This afternoon, David Lennon of Newsday (hat tip: MLBTR) reported that the Mets were considering signing recently released right-hander Chad Gaudin, presumably with the idea of using him in the bullpen and as rotation fodder. This got me looking at the sad state of New York's rotation; something that I do from time to time to make me feel better about my team's rotation.

And I noticed something that seems really odd for a team that expects to contend: the projection systems expect New York's second-best starter to be left-hander Jon Niese, he of the #77 ranking on BA's 2009 Top 100 and 39 innings of MLB experience. Now, Niese certainly is a good young pitcher.
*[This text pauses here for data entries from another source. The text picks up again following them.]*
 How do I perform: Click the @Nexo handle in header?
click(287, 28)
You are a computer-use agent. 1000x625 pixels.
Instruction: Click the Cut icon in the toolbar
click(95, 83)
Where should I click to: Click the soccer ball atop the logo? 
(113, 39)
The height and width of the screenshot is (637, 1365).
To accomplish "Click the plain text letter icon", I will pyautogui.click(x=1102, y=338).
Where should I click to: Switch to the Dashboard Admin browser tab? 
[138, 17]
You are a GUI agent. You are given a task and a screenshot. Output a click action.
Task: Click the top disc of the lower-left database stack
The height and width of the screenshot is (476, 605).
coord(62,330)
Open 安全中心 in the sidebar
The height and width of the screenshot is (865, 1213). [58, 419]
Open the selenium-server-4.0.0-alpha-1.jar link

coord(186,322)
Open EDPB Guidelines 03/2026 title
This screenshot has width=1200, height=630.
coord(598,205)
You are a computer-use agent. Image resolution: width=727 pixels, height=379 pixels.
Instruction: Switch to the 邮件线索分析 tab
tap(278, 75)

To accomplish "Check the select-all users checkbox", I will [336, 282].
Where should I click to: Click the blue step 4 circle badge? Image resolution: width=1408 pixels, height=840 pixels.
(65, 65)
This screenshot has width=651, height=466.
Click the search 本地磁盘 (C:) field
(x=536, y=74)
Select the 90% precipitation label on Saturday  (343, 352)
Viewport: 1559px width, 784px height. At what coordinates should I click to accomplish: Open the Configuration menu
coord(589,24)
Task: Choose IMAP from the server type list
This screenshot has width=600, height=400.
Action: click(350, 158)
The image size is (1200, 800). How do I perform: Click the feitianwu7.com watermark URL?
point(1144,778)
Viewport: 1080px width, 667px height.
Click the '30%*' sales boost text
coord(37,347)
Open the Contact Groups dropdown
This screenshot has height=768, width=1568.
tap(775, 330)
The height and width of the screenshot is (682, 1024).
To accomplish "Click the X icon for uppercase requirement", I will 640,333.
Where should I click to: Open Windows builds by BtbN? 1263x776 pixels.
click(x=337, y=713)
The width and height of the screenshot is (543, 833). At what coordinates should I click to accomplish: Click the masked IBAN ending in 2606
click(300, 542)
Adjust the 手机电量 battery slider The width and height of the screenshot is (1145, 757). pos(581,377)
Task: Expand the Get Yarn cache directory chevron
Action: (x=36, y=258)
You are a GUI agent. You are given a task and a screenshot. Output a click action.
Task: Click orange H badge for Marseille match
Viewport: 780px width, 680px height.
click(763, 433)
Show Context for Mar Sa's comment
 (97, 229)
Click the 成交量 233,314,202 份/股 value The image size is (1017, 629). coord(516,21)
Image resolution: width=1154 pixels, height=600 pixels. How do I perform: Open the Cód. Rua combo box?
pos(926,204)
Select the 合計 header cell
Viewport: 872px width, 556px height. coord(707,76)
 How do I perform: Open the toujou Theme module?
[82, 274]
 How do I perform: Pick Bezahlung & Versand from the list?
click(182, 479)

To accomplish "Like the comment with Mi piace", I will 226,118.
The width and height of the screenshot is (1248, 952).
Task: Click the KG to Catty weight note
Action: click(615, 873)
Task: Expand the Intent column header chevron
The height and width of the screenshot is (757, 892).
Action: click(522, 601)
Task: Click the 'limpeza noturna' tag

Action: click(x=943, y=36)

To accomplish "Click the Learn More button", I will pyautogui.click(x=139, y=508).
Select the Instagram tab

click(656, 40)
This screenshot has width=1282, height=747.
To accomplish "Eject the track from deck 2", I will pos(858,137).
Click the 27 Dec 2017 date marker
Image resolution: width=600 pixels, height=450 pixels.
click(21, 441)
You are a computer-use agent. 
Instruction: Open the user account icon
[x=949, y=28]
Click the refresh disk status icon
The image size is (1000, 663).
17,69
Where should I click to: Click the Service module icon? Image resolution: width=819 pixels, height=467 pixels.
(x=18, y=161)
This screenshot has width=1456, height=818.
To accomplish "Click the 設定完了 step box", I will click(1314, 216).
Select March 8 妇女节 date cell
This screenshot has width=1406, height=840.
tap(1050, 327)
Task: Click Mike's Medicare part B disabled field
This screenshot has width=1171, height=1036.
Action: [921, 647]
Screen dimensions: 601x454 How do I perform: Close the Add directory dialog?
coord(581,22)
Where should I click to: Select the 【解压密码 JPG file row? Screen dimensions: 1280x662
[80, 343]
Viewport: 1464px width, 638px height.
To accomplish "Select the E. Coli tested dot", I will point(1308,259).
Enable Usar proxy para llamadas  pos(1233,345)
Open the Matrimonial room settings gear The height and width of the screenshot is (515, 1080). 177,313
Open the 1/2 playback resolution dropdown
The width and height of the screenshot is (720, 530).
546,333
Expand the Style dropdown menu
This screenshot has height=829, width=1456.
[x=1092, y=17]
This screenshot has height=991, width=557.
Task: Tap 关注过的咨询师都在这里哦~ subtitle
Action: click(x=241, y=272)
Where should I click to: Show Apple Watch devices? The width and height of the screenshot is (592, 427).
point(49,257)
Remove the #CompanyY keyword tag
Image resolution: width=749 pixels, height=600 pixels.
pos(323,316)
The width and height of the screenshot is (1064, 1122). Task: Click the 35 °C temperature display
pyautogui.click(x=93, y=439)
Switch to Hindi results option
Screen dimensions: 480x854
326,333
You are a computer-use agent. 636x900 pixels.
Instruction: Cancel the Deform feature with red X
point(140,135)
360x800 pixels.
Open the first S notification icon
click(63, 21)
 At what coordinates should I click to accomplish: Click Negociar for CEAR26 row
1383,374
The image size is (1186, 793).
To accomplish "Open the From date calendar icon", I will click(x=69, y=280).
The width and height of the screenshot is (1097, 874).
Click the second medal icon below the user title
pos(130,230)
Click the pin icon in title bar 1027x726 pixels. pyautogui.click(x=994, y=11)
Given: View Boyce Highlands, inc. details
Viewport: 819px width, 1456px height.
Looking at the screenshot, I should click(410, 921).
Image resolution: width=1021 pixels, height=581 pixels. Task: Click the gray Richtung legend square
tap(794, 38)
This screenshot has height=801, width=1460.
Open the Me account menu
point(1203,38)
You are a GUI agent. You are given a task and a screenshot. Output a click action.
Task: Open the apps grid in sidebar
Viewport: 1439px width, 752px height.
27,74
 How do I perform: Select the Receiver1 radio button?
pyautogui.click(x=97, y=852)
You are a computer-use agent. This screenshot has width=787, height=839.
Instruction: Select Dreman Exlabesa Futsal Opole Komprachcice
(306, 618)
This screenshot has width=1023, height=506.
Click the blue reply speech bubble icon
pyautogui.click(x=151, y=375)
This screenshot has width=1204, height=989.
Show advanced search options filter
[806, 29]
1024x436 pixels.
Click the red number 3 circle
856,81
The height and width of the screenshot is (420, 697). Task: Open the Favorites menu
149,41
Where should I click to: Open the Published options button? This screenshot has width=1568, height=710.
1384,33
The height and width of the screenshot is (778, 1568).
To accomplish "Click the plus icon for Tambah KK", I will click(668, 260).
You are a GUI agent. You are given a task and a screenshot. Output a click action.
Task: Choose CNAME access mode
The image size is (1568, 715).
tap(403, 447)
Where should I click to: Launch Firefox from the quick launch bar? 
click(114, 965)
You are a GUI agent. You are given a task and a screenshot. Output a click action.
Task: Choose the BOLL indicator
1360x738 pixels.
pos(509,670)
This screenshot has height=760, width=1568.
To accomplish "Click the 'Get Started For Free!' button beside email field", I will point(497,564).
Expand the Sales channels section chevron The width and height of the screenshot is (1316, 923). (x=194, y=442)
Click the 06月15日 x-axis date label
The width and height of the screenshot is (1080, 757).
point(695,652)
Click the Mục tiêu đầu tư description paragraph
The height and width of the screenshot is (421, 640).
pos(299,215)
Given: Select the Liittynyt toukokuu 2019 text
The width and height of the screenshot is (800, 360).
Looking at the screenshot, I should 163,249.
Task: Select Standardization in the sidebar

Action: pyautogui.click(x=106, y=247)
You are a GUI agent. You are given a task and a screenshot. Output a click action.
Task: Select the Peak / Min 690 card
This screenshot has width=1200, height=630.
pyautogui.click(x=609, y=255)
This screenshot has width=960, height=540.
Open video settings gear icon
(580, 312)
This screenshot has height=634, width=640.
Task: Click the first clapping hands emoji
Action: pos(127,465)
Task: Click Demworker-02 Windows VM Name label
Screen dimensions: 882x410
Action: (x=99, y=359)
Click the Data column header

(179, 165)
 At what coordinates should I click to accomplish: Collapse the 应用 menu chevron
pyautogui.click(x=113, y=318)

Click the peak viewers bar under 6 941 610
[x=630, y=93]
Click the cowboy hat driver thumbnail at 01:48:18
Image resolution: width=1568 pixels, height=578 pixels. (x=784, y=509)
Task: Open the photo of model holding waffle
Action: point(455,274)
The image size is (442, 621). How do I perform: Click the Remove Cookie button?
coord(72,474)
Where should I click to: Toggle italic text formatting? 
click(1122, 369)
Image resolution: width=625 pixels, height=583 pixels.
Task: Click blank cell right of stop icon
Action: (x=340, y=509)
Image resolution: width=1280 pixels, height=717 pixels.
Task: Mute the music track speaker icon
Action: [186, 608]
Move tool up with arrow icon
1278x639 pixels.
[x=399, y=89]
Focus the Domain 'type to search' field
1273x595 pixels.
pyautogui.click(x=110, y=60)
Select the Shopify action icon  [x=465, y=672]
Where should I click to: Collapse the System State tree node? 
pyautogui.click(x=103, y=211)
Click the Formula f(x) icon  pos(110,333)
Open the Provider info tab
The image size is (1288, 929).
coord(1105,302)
He's pitched well in the upper minors, and most scouts have regarded him as a high-probability prospect with good odds of becoming a solid mid- or back-of-the-rotation starter.

But we're not talking about some Spring Training competition for the fifth starter's spot. We're talking about what amounts to being the No. 2 starter on a team with a roughly $140-150M payroll (How does Cots not have projected payrolls for 2010 up yet?) and expectations of contending for a divisional crown.

And right now, CHONE, Marcel, ZiPS, Bill James and the Fans are all in agreement that Niese looks to be their best starter going forward behind Johan Santana. For a team that spent tens of millions on their bullpen and Oliver Perez before 2009, and then tens of millions on Jason Bay, Alex Cora, Gary Matthews Jr. and Henry Blanco before this season, that's just not acceptable.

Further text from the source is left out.